Kelly du Plessis, chairperson of The Rare Disease Society of South Africa (RDSSA), explains: “When Juan has a seizure, we rush him off to hospital, leaving Jordyn (his sister) standing in the kitchen, traumatised by what she’s just seen and not knowing when we’ll return.”

On one occasion, Du Plessis and her husband only returned home four days later (Jordyn was left with a nanny), with their attention fixed on their son.

The Du Plessis family, from left: Juan, Kelly, Frans and Jordyn. Pictures: Supplied.

Juan suffers from a rare disease known as Pompe. He is only the second patient in SA to be diagnosed with the disease, an inherited rare disorder caused by mutations in the GAA gene. This results in the build-up of glycogen (complex sugars) in the body’s cells. The accumulation of glycogen in certain organs and tissues, especially muscles, impairs their ability to function normally and differs in severity from child to child. And because these diseases are genetic, they are often non-preventable.

Rare diseases – often with symptoms that go unrecognised by most doctors – represent a significant medical challenge. Combine this with the lack of financial or market incentives to treat or cure rare diseases and you have a serious public health problem. Additionally, parents are often unaware of the affect these conditions have on the siblings of sufferers.

Jordyn (Juan’s sister) is perfectly healthy, but her life is far from normal. Her wishes are often considered only after Juan’s. This is not a conscious decision from the parent’s side, but it’s often the result when one child’s needs are more complex than the other. Du Plessis indicates that on top of all these challenges, a mother still needs to be a wife, housekeeper, friend and worker.

When Juan was born, doctors gave him less than two years to live, indicating that if he reached his second birthday, it would be a miracle. Today, Juan is four years old – and some days are easier than others.

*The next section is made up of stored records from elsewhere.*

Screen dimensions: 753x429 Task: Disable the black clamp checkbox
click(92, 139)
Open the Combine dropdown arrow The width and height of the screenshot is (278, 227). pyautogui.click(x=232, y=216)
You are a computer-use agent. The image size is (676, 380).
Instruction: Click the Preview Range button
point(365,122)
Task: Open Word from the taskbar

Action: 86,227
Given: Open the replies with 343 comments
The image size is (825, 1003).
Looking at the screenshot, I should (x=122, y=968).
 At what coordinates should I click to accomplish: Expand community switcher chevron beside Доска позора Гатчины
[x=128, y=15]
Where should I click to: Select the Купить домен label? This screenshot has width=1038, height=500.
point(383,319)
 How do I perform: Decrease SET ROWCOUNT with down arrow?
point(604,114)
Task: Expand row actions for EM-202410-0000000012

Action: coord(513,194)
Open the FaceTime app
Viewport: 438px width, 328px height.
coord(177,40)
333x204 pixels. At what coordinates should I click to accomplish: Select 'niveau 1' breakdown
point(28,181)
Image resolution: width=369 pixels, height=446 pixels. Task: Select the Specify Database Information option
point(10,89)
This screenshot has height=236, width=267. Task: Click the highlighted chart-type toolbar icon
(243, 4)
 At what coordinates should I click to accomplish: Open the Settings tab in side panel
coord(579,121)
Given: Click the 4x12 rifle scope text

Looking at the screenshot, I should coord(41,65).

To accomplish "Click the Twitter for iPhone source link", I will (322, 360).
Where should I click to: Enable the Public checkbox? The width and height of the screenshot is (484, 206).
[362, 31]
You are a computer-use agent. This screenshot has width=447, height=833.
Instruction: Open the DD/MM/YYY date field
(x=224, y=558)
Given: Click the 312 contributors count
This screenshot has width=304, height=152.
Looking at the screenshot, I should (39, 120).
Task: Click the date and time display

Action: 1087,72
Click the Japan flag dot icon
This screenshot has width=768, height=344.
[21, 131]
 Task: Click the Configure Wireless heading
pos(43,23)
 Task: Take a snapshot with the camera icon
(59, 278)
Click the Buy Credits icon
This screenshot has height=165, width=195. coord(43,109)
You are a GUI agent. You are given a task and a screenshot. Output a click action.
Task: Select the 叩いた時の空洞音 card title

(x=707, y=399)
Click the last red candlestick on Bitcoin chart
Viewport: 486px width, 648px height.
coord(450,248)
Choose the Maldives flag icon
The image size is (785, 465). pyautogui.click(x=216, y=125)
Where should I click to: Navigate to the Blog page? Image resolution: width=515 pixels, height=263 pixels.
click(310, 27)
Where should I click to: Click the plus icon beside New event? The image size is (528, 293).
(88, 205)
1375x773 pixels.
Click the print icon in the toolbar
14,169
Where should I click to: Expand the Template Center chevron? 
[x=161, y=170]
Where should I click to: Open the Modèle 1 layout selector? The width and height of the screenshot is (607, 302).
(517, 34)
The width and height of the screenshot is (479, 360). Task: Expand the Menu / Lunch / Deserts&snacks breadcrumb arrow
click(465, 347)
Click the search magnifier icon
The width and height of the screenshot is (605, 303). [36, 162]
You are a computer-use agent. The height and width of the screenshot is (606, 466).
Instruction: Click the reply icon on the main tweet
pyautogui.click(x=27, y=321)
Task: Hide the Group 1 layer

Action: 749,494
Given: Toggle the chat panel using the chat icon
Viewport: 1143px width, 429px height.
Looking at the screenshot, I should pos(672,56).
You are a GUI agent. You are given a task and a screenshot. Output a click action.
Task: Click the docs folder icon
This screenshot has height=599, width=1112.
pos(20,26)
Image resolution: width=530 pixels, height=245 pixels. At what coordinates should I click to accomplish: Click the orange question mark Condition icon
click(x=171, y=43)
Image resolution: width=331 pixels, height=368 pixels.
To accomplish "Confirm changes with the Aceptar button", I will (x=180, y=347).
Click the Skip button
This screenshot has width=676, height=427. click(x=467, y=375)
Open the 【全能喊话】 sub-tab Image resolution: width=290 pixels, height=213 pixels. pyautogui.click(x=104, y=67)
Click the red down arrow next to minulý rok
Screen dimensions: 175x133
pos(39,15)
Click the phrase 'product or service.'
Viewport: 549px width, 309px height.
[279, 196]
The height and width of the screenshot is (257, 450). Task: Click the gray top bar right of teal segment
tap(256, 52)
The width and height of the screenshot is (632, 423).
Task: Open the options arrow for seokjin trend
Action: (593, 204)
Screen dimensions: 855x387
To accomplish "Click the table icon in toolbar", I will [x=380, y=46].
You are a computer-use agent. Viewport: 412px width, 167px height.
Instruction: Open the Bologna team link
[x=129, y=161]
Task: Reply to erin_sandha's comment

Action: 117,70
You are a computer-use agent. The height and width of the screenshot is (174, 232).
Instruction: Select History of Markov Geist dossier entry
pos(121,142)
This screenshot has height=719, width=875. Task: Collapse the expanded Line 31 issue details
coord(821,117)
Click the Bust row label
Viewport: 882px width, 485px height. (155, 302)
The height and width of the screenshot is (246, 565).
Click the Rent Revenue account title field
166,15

“When you have a sick child, your whole life is unreliable,” says Du Plessis.

“You never know what is going to happen and you need to always be prepared for the worst. It’s difficult because you never know how long the child will be with you. You don’t want to reprimand them as you would a healthy child, forgiving their transgressions without thought or consideration for the second child.”

This realisation set in the day Jordyn stubbed her toe against the coffee table.

“She was screaming and performing as if it was the end of the world,” says Du Plessis.

“When we told her that she would be OK, she responded: ‘But you never take me to the doctor’.”

Jordyn has now developed an understanding that her brother is not healthy, at times introducing him by saying: “This is Juan, he’s sick.”

Oscar von Memerty has been chosen as the face of the Rare Disease Day 2014 campaign.

The Du Plessis family have taken the steps to make Jordyn feel more loved and accepted in their distressing situation.

“You need to learn to treat all kids equally,” Du Plessis says.

“This applies to all parents, whether your children are healthy or not. Although we love our children equally, we don’t always appreciate them equally. If Juan achieved something, knowing that it’s likely the only time in his life he would, we’d be over the moon. We’ve learned that when Jordyn does the same thing, we need to be just as pleased with her effort.”

When she is not in crisis mode, Du Plessis gives Jordyn the attention the child needs and deserves. Now an active part of the family, Jordyn is kept in loop when things go wrong and given a thorough explanation of the situation, so that she can better understand her environment.

Du Plessis concludes: “Mothers need to remember to take time out for themselves as well.”